→ **GIVEN DATA**
--------------------------------

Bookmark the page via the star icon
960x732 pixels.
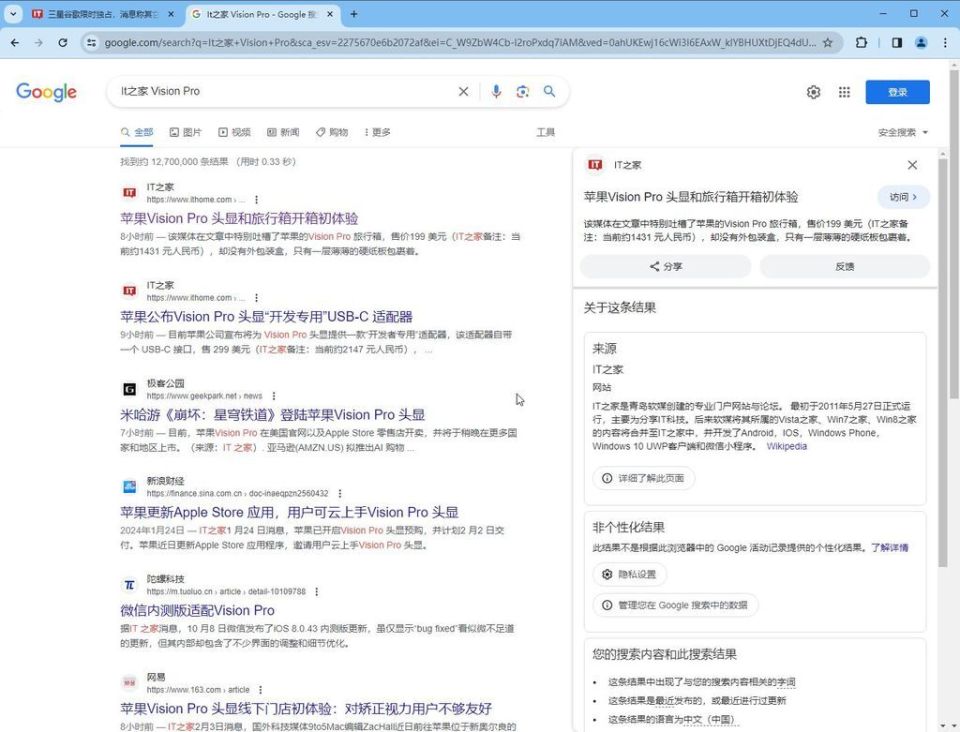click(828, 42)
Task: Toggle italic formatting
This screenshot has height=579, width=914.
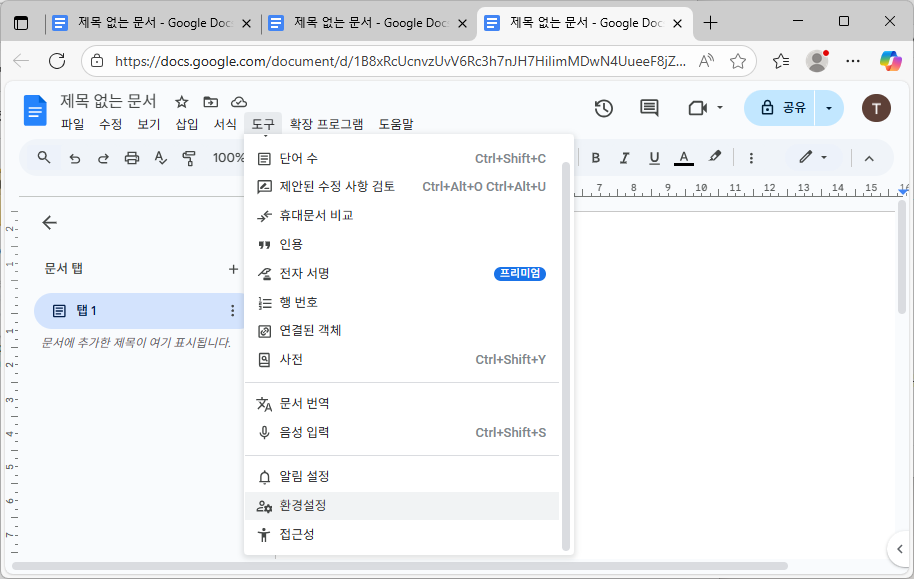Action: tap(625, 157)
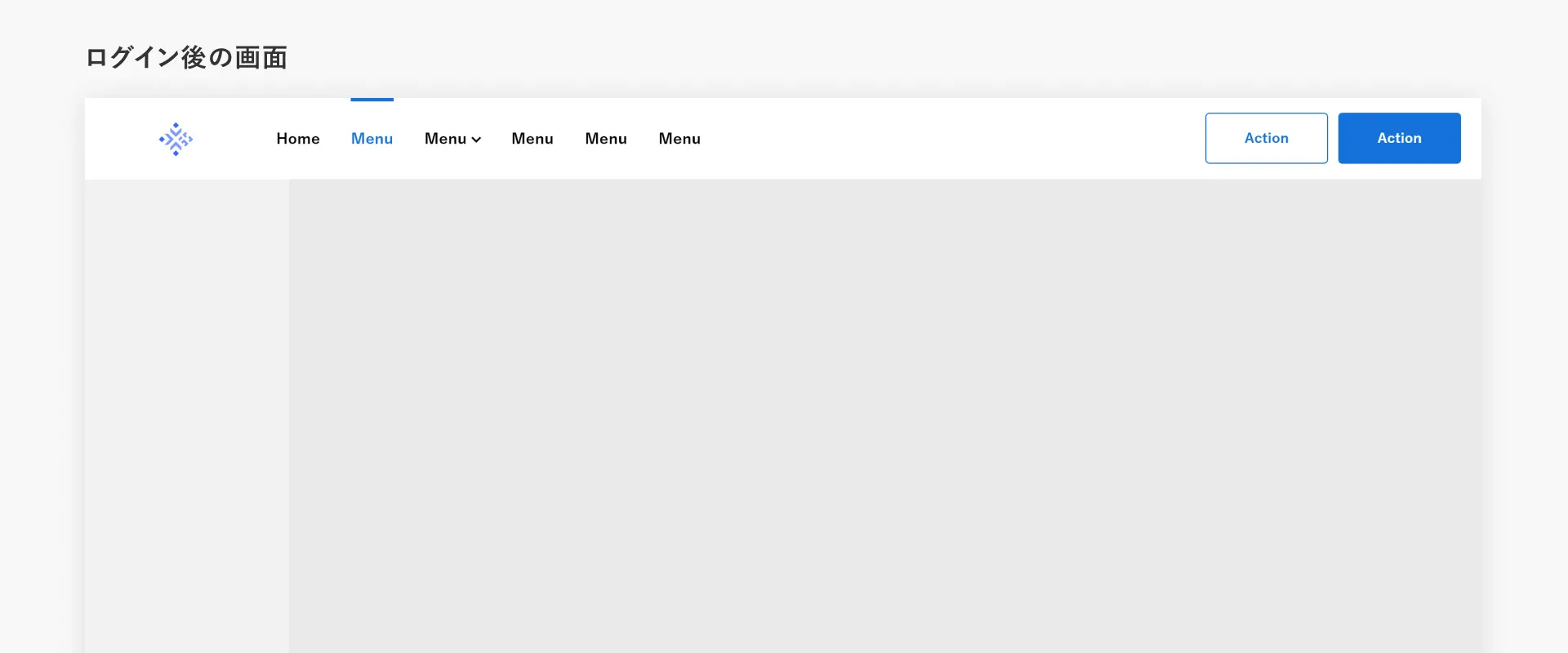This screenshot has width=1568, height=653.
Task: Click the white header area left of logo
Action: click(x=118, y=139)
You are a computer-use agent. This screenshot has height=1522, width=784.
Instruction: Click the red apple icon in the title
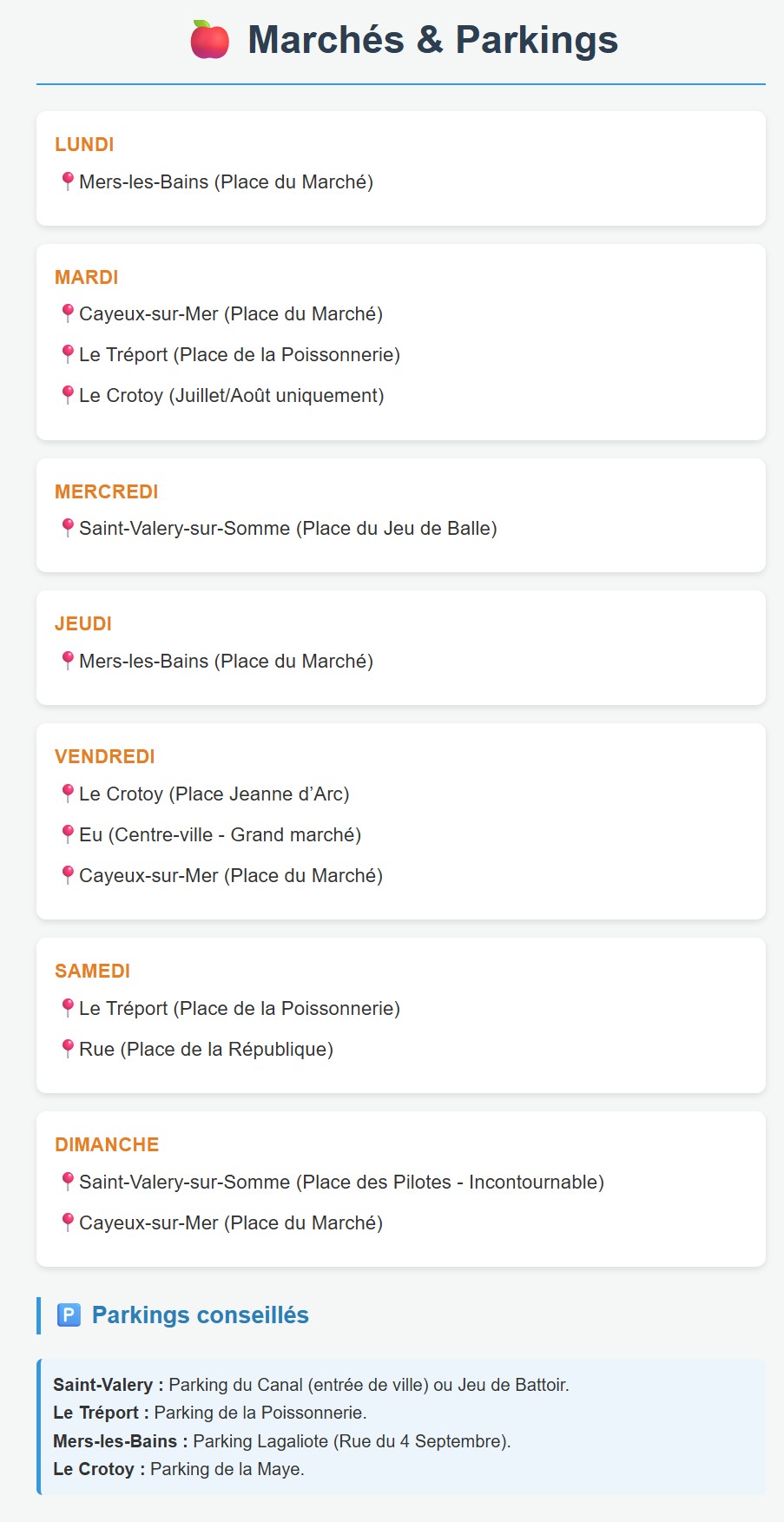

--------------------------------

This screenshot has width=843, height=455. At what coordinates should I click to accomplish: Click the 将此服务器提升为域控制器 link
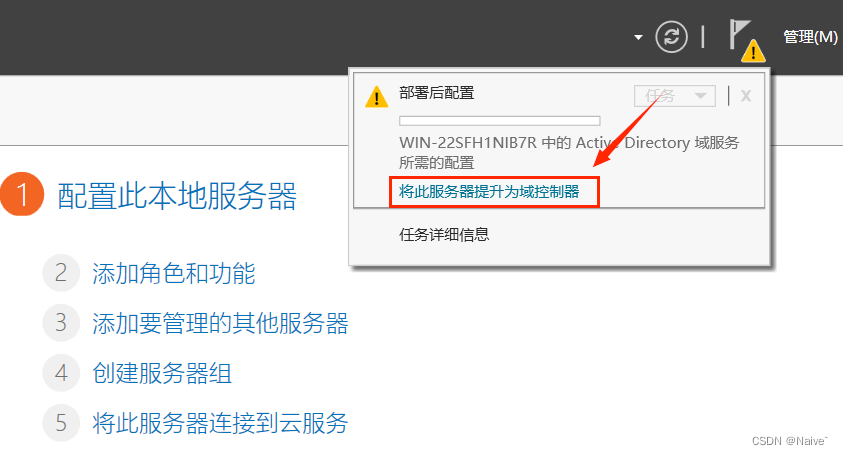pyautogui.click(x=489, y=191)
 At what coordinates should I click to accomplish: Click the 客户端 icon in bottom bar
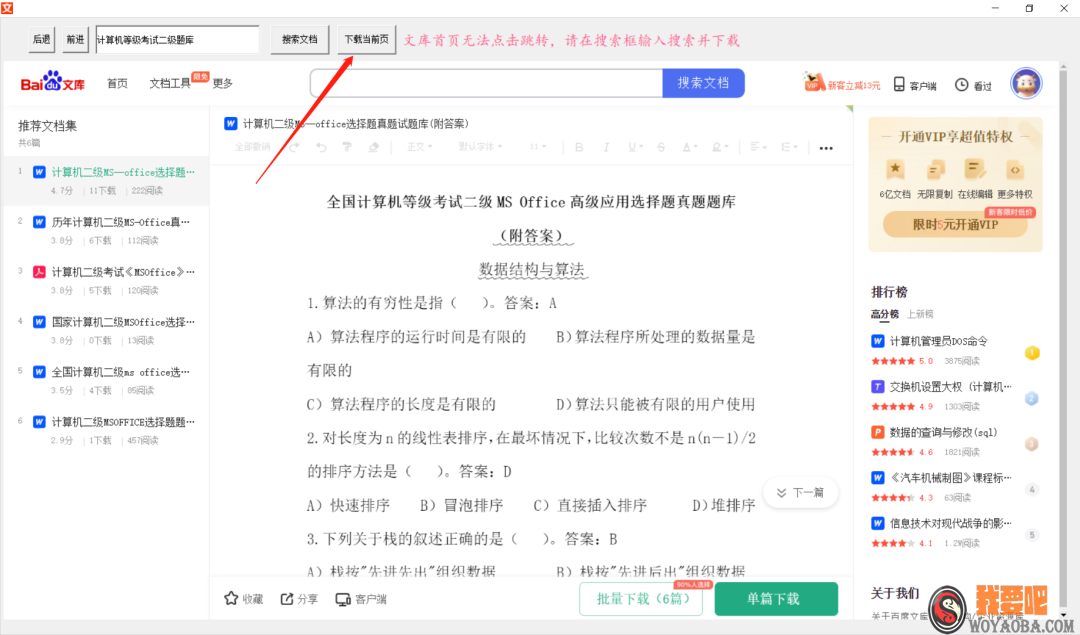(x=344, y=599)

--------------------------------

Copy only what runs above from the line containing "Bookmark the page via the star icon" through the line containing "Instruction: Click the", exactly. Leave out the pictures.

Bookmark the page via the star icon
960x732 pixels.
click(828, 42)
Task: Toggle italic formatting
This screenshot has height=579, width=914.
Action: tap(625, 157)
This screenshot has width=1568, height=653.
Task: Click the white header area left of logo
Action: click(x=118, y=139)
You are a computer-use agent. This screenshot has height=1522, width=784.
Instruction: Click the red apple icon in the title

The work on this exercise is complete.